------ Dataset excerpts ------

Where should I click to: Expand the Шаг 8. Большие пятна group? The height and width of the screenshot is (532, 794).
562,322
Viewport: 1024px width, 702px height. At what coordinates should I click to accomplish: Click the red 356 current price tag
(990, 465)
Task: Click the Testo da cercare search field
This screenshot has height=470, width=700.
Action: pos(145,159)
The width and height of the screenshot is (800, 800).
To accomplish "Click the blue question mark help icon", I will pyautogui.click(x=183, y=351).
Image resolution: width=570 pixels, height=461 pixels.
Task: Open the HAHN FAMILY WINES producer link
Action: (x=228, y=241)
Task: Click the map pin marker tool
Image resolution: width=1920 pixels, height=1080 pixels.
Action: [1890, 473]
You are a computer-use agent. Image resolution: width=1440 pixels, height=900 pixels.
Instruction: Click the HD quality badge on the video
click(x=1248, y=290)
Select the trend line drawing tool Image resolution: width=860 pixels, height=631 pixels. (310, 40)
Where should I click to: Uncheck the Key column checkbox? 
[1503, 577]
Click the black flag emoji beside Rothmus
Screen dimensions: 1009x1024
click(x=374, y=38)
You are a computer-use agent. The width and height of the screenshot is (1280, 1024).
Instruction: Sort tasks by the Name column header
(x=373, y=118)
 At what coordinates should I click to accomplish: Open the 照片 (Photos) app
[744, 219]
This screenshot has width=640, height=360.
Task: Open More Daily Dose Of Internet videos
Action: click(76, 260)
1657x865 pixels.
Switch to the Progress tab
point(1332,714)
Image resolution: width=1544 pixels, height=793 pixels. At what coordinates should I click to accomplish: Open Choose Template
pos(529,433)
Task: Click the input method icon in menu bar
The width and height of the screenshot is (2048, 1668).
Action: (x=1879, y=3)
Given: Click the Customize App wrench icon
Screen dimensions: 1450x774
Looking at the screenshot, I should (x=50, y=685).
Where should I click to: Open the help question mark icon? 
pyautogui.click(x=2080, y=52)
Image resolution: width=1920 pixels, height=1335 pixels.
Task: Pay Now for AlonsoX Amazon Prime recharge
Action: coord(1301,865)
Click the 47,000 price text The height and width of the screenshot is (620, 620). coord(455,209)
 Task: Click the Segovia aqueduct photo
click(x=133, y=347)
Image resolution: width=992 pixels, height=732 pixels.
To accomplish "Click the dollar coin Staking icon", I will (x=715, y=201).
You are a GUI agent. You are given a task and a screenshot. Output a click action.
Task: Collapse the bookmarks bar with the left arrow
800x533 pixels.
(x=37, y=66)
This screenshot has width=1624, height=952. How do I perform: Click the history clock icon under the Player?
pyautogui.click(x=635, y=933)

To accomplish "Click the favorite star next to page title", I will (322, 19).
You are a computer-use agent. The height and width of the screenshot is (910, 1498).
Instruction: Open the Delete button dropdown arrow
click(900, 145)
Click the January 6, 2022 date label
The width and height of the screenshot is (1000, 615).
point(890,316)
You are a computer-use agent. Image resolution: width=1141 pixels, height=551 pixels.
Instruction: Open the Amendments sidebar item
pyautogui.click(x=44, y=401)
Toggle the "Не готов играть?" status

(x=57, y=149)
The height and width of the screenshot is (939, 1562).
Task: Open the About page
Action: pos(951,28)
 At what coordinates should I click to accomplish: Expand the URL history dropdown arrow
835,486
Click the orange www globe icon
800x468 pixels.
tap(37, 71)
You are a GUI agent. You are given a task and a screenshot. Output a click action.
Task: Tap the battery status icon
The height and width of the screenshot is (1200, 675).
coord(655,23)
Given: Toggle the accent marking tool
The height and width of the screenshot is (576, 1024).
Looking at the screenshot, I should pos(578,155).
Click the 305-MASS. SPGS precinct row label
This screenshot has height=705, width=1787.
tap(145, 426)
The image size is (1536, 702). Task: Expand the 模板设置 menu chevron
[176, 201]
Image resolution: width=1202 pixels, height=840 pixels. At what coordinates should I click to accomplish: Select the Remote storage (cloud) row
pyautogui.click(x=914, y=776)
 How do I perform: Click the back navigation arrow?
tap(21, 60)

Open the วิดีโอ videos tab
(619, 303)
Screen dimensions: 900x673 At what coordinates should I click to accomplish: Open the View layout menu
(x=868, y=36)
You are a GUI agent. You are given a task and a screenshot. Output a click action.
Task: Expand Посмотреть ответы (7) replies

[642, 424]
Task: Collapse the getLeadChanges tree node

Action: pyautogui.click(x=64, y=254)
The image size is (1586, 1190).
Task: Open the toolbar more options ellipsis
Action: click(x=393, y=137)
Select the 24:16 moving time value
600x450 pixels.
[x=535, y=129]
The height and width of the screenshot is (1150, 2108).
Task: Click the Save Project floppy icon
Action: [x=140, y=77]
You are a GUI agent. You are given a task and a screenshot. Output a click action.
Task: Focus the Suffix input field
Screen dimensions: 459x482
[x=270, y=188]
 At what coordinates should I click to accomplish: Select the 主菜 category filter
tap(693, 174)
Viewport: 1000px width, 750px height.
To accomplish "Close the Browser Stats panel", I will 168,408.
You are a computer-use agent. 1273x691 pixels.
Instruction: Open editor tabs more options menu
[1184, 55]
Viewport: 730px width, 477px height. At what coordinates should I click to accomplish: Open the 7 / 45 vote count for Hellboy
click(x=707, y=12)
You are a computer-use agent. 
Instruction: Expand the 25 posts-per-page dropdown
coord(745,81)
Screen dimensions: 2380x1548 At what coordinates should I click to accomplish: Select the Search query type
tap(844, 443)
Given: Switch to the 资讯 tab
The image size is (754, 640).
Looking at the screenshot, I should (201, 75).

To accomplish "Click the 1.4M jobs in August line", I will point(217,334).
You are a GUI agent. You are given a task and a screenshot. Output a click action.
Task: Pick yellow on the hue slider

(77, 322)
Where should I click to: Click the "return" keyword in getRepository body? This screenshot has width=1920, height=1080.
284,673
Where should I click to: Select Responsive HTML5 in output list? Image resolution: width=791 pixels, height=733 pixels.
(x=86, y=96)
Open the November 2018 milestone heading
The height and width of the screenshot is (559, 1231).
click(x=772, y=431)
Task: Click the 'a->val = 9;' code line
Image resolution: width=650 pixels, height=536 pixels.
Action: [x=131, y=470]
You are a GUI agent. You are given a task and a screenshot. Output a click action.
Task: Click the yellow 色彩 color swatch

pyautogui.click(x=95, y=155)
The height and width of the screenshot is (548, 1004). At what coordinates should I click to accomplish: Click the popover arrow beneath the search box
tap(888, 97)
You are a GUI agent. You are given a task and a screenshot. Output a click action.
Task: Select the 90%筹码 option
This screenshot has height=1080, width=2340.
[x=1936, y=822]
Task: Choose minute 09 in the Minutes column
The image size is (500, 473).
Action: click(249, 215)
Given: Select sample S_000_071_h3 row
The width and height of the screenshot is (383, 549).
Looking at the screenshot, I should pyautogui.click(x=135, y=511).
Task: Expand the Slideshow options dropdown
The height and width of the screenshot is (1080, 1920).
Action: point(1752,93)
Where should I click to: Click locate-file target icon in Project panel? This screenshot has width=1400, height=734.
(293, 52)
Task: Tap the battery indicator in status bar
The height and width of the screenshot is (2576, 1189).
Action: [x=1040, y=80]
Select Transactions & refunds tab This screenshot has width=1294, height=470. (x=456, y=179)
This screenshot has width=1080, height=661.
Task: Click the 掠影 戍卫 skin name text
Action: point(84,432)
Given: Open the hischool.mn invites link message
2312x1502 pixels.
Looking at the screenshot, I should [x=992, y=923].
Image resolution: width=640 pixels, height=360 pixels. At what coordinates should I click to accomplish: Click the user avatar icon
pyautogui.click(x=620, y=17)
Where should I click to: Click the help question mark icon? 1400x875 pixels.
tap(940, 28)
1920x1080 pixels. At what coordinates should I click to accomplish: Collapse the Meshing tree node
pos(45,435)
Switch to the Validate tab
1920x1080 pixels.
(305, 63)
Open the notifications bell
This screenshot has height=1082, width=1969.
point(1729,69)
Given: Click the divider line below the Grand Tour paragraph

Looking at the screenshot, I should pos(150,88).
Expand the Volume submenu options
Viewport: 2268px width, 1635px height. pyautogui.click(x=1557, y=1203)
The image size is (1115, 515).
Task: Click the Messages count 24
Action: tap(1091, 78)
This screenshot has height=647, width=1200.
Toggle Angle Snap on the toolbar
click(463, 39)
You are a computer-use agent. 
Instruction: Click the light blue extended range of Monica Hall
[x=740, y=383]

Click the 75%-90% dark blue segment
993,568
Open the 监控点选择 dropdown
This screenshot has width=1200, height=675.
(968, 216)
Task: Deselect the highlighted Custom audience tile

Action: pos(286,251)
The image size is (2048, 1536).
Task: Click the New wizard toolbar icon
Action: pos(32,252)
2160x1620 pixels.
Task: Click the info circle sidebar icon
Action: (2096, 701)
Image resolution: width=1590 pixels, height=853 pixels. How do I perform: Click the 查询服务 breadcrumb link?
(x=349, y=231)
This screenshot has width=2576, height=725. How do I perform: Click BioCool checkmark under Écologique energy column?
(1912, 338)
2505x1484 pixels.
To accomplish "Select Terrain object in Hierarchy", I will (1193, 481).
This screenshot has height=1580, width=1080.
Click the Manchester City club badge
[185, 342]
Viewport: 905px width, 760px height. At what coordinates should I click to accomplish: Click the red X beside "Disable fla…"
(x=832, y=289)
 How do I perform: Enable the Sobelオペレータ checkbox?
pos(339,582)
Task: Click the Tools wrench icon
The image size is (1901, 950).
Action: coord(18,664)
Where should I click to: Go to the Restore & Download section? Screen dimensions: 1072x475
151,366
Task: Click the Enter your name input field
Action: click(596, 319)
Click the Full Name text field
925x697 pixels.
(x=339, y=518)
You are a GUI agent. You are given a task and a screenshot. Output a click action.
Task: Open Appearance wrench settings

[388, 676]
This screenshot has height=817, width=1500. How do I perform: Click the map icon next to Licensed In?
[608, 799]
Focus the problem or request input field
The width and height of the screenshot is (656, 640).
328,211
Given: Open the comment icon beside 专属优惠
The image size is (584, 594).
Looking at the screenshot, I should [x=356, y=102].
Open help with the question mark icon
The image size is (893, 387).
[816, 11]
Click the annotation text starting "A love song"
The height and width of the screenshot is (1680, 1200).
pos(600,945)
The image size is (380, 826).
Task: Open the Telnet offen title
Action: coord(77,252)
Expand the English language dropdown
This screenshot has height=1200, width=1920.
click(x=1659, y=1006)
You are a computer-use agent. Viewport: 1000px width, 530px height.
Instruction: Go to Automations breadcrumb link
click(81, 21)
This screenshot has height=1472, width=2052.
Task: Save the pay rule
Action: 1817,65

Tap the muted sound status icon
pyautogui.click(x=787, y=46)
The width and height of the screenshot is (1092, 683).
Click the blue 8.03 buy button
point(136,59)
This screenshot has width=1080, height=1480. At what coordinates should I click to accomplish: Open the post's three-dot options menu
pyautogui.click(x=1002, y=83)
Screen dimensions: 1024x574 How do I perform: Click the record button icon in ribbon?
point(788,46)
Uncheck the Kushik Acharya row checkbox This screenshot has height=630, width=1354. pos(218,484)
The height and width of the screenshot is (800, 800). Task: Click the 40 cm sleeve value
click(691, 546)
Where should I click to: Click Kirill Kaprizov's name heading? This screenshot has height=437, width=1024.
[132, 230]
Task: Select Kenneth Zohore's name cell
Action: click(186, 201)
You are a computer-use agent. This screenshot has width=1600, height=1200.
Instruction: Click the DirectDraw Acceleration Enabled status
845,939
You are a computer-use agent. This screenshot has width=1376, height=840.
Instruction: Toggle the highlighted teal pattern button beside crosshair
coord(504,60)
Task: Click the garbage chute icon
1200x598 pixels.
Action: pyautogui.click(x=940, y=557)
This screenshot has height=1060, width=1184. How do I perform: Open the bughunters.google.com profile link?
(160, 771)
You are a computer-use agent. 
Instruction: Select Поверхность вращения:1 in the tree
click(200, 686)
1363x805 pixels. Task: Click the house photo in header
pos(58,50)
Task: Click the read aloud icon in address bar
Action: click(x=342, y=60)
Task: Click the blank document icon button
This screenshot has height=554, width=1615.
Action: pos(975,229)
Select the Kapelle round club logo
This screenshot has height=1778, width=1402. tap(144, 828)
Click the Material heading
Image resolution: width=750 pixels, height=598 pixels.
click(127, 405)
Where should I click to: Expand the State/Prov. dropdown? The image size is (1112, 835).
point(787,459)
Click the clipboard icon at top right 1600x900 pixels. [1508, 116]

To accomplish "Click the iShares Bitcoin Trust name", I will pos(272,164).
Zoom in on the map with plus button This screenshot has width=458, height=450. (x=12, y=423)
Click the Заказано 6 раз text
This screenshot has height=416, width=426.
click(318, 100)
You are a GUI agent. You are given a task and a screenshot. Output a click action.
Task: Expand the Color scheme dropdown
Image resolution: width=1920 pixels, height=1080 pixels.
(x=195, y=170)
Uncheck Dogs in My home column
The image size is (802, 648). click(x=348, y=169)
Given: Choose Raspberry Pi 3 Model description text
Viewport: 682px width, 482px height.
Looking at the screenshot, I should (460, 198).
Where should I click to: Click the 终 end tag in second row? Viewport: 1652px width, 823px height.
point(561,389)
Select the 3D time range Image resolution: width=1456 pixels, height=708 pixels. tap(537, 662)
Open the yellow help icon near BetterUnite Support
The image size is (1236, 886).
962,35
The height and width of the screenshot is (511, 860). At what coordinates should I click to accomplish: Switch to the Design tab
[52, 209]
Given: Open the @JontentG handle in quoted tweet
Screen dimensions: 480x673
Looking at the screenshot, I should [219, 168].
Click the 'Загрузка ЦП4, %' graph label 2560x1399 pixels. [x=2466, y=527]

------

Your instructions ->
Revise the records starting with the line that contains "Open the notifications bell" and going on through the line that contains "(x=349, y=231)", putting "context menu" in place of "submenu" and leaving everything else unchanged.

Reply ->
Open the notifications bell
This screenshot has height=1082, width=1969.
point(1729,69)
Given: Click the divider line below the Grand Tour paragraph

Looking at the screenshot, I should pos(150,88).
Expand the Volume context menu options
Viewport: 2268px width, 1635px height. pyautogui.click(x=1557, y=1203)
The image size is (1115, 515).
Task: Click the Messages count 24
Action: tap(1091, 78)
This screenshot has height=647, width=1200.
Toggle Angle Snap on the toolbar
click(463, 39)
You are a computer-use agent. 
Instruction: Click the light blue extended range of Monica Hall
[x=740, y=383]

Click the 75%-90% dark blue segment
993,568
Open the 监控点选择 dropdown
This screenshot has width=1200, height=675.
(968, 216)
Task: Deselect the highlighted Custom audience tile

Action: pos(286,251)
The image size is (2048, 1536).
Task: Click the New wizard toolbar icon
Action: pos(32,252)
2160x1620 pixels.
Task: Click the info circle sidebar icon
Action: (2096, 701)
Image resolution: width=1590 pixels, height=853 pixels. How do I perform: Click the 查询服务 breadcrumb link?
(x=349, y=231)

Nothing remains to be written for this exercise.